4. Average cost: While there is no guarantee that cheap management is good management, costs matter. That's why many investors base their purchase on the average cost for the type of fund they want. The average expense ratio is roughly 1.3% for stock funds and about 1% for bond funds.

In general, investors think that "below-average" is sufficient. What they don't know is that the average is skewed dramatically by the way it is calculated. A "dollar-weighted average" -- so that a fund with $10 billion in assets affects the average more than a fund with $10 million -- drops the "average" expense ratio significantly, so that the typical costs for investors in stock funds drops below 1%. (That's good, because it means investors gravitate to low-cost funds.)
Sadly, it's not just investors who don't look at dollar-weighted average expenses; it's fund directors too. By using the bloated numbers that overemphasize tiny and obscure funds, a board can keep costs high without, theoretically, letting them go much "above average."

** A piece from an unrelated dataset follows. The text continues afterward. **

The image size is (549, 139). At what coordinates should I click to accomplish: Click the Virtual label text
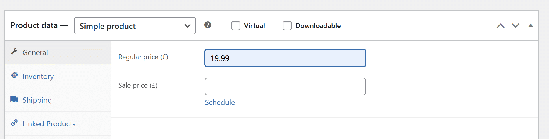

5. Returns aren't adjusted for taxes: The fund company doesn't pay Uncle Sam; you do. Funds tell you what they earned, when what's most important is what you get to keep.

6. Time-weighted performance measurement: This boils down to "your mileage may vary." The typical pattern for a hot mutual fund is that the assets flow in after a period of great performance; in other words, investors tend to buy at the high points. If the fund suffers thereafter and the shareholder bails out, they have sold low.

Meanwhile the average performance numbers can continue to look pretty good.
What the fund does after your money arrives is all that matters. Funds that have feast-or-famine performance can look good when performance is annualized or smoothed out over several years, but the real question is whether investors actually got what the fund claimed to deliver. You'll need independent research -- Morningstar Inc. measures this -- to know for sure, because fund companies won't tell you.

7. Manager tenure: Studies show that managers with years on the job have better performance than their short-term brethren. Still, manager tenure has no effect on what happens next; it's not like a manager who has a decade at the helm automatically gets a 1% edge on future performance. Plenty of experienced managers got crushed in 2008; experience was no cushion.